13. Et quel a été le rôle des organisations oecuméniques durant la longue période de la guerre froide? Etant donné le climat d'affrontement idéologique et l'isolement dans lequel s'était retranchée la partie communiste de l'Europe, l'établissement de relations oecuméniques était devenu une question de vie ou de mort pour bien des Eglises d'Europe centrale et orientale. Le prix payé pour établir et maintenir de telles relations par l'intermédiaire du Conseil oecuménique, de la Conférence des Eglises européennes et de la Conférence chrétienne pour la paix a-t-il été trop élevé? Les voix de ceux qui étaient devenus des "dissidents" dans leurs Eglises et leurs sociétés auraient-elles dû être entendues, reconnues et encouragées plus clairement?
14. Il ne faut pas s'étonner que ces questions se posent de manière particulièrement pressante ici, en Allemagne, et qu'elles soient adressées aussi au COE. Cela est dû en partie aux circonstances particulières qui ont largement ouvert les archives officielles de l'ex-RDA aux recherches historiques. L'an dernier, on a publié en Allemagne une étude volumineuse consacrée au Conseil oecuménique, aux Eglises américaines et à la Conférence chrétienne pour la paix pendant la guerre froide. Son analyse très critique des orientations et des initiatives du COE a suscité les réactions circonstanciées de responsables d'Eglises engagés de l'Est et de l'Ouest, et notamment une réponse approfondie de l'évêque Heinz Joachim Held, ancien président du Comité central. Au coeur de cette analyse figure l'attitude des organisations oecuméniques face aux violations des droits de l'homme, et notamment de la liberté religieuse, commises dans les pays d'Europe centrale et orientale. Il s'agit là d'une optique légitime, que l’on retrouve également dans le dialogue avec d'anciens dissidents, comme les membres de la Charte 77 en République tchèque. Cependant, on peut aussi examiner cette période de l'histoire de l'Eglise et de la société européennes sous d’autres angles. On pourrait se demander par exemple dans quelle mesure les Eglises, grâce à leur témoignage en faveur de la paix et de la justice, ont contribué à la révolution non violente qui a eu lieu en Europe centrale et orientale.

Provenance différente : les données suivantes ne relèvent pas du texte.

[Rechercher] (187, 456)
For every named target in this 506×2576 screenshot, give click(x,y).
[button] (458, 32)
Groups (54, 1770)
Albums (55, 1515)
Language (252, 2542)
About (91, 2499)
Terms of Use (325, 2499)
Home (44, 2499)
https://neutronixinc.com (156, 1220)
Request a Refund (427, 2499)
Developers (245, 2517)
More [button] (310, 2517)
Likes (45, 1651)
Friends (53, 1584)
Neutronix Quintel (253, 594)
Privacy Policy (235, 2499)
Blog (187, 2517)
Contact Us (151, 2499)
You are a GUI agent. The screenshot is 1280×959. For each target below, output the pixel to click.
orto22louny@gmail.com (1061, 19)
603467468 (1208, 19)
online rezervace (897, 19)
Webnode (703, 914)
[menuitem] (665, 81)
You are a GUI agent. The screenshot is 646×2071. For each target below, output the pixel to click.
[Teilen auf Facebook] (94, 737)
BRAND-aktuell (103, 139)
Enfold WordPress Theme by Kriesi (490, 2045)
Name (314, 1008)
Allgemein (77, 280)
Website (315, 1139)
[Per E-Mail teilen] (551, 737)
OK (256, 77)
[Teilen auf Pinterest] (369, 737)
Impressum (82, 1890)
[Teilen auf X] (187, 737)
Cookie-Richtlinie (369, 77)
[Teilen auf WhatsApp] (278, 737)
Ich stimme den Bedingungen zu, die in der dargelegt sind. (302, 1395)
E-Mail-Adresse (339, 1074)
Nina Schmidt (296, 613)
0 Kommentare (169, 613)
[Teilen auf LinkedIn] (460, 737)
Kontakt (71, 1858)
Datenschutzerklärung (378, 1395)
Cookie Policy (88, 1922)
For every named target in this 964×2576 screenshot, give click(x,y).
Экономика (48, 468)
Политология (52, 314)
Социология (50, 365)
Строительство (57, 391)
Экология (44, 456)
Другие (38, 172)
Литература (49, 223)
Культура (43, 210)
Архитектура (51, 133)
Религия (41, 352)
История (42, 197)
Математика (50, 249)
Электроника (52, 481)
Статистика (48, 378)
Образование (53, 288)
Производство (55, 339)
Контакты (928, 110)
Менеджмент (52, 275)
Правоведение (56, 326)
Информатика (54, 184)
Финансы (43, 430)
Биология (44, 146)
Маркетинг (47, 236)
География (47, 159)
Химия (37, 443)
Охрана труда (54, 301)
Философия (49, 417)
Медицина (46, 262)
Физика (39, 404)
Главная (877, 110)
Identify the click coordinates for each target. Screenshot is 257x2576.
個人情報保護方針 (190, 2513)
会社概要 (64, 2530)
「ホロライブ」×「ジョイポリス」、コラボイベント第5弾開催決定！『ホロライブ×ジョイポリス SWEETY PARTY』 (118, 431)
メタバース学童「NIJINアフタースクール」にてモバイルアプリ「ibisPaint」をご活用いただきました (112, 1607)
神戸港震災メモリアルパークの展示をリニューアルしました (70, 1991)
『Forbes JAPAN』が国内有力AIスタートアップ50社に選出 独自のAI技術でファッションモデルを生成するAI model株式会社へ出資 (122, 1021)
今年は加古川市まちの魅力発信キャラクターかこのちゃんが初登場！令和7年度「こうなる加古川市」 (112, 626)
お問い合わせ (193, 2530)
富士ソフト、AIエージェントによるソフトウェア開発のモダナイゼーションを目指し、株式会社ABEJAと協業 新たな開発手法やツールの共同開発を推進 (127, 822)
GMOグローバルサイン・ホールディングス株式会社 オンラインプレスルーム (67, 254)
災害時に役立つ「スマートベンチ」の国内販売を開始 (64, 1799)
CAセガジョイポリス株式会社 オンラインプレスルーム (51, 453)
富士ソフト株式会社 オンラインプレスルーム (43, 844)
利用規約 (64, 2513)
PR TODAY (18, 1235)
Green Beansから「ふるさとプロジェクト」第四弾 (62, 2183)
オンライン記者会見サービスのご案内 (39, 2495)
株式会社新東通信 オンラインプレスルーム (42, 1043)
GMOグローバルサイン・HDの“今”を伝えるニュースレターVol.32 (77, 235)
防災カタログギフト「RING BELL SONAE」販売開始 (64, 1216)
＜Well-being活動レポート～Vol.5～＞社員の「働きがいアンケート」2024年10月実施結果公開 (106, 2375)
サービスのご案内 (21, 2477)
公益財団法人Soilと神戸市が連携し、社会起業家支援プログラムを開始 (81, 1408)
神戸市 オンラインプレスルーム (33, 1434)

Quelles leçons pouvons-nous tirer de cette expérience pour l'engagement du mouvement oecuménique à vaincre la violence? Il est devenu évident que, pour l'Europe comme pour le mouvement oecuménique, la relecture de cette période cruciale de l'histoire constitue une étape essentielle du processus actuel de réconciliation des mémoires collectives et d'élimination des divisions sur le continent. Le COE et la Conférence des Eglises européennes participent à ces efforts. Nous espérons que cette session du Comité central ouvrira de nouvelles perspectives et fera ressortir l'importance de cette démarche pour tout le mouvement oecuménique mondial.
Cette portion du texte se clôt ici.